Hodges is the recipient of The Ellis-Beauregard Foundation's 2020 Fellowship in the Visual Arts. His work is represented in the collections of the Metropolitan Museum of Art; Whitney Museum of American Art (both, New York); The Art Institute of Chicago; Museum of Fine Arts, Boston; The Hammer Museum at UCLA (Los Angeles); and the Portland Museum of Art. He is represented by Karma (New York) and Dowling Walsh Gallery (Rockland).
Veronica Perez
Guy D. Hughes Gallery
The artist will premiere a new body of sculptures made from braided and woven artificial hair, a material that Perez has been deeply invested in for the past three years. The artists intricately detailed works act as monuments to feelings of love, loss, and grief and are symbols for exploring the forgotten and stolen histories of the Latinx diaspora. Veronica Perez created the works on view during a year-long residential fellowship at the Colby College Museum of Art's Lunder Institute of American Art.
Veronica Perez is the recipient of The Ellis-Beauregard Foundation's 2021 Fellowship in the Visual Arts and has exhibited in Maine at the Portland Museum of Art; Cove Street Arts; New Systems Exhibitions; Colby College; and SPACE.
The View from Here
Bruce Brown Gallery + Karen and Rob Brace Hall
CMCA will present the thematic group exhibition, The View from Here, featuring works by over a dozen artists (including two collaboratives) who have previously exhibited or otherwise been involved at CMCA across our history (1952-2022). The celebratory exhibition will coincide with CMCAs 70th anniversary, and the unifying concept will be unique and dynamic ways of looking at the world through new or recent works, underscoring CMCAs forward-thinking trajectory.
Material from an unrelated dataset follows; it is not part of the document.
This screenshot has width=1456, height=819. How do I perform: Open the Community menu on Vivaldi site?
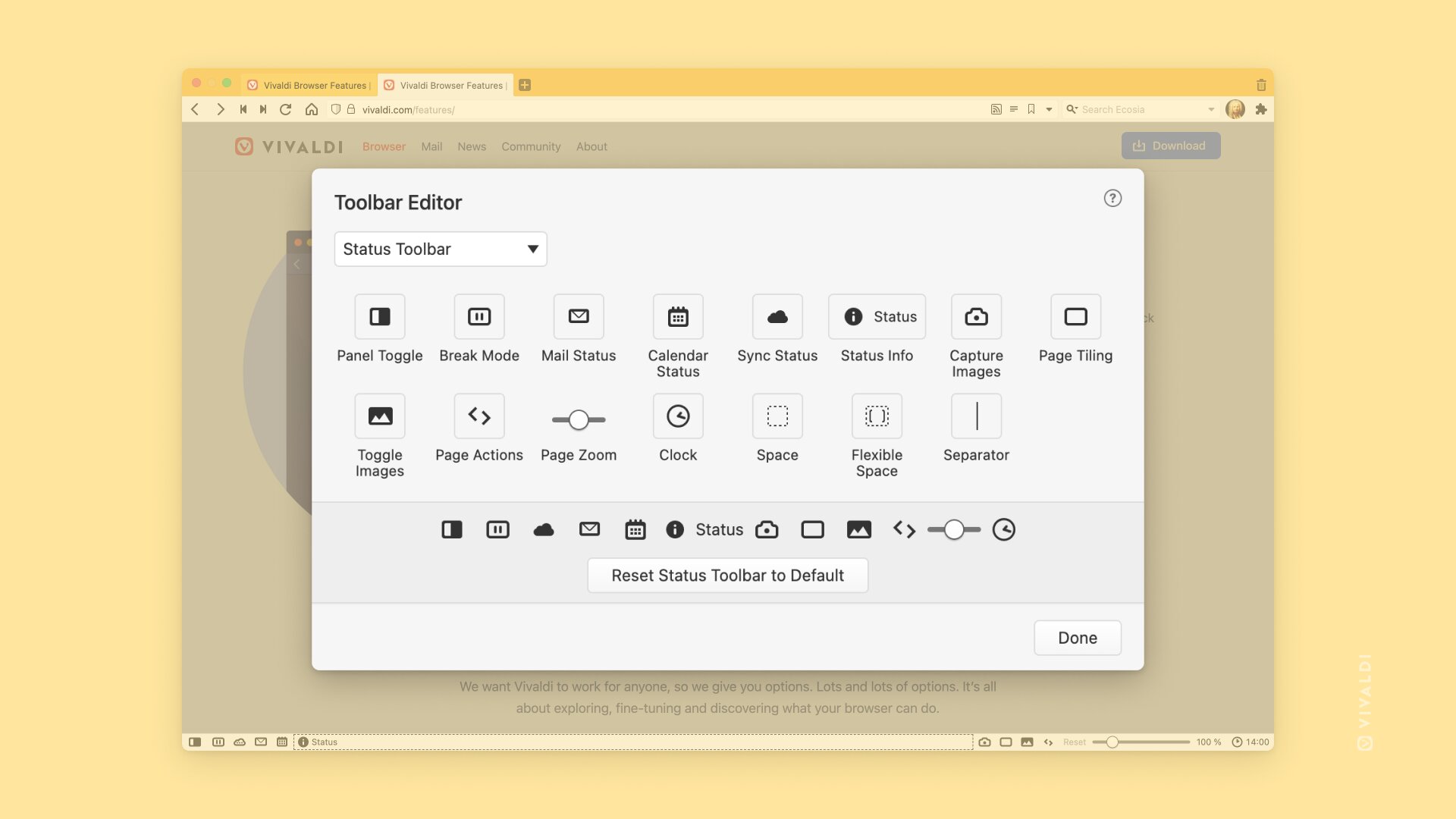click(531, 146)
Artists include: Katherine Bradford, Ann Craven, Lois Dodd, Linden Frederick, Tessa Green OBrien, Wade Kavenaugh & Stephen Nguyen, Aaron Stephan, tectonic industries, Joyce Tenneson, and Nicole Wittenberg, among others.
Also on view
Yashua Klos | Our Living
Marilyn Moss Rockefeller Lobby + Karen and Rob Brace Hall
The exhibition will premiere the large, commissioned installation, Our Living, by the New York-based artist Yashua Klos. In Our Living, a working collective of hands hold letter forms that are being overgrown with sprawling vines and wildflowers. The work seems to be a public announcement of Black resilience and prosperity being nurtured through communal action. In this sense, Klos also tied woodblock printing to its history as a medium for grass roots political messaging. This installation follows Klos's first museum solo exhibition titled, Our Labour, where he highlighted the invisible contribution of Black workers in building the American auto industry.
Yashua Klos has exhibited at venues including the Wellin Museum of Art (Clinton, NY); Galerie Anne DeVillepoix (Paris); the Weatherspoon Museum (Greensboro, NC); BRIC (Brooklyn); and in New York at Jack Tilton; International Print Center; and the Studio Museum in Harlem (New York), among other venues.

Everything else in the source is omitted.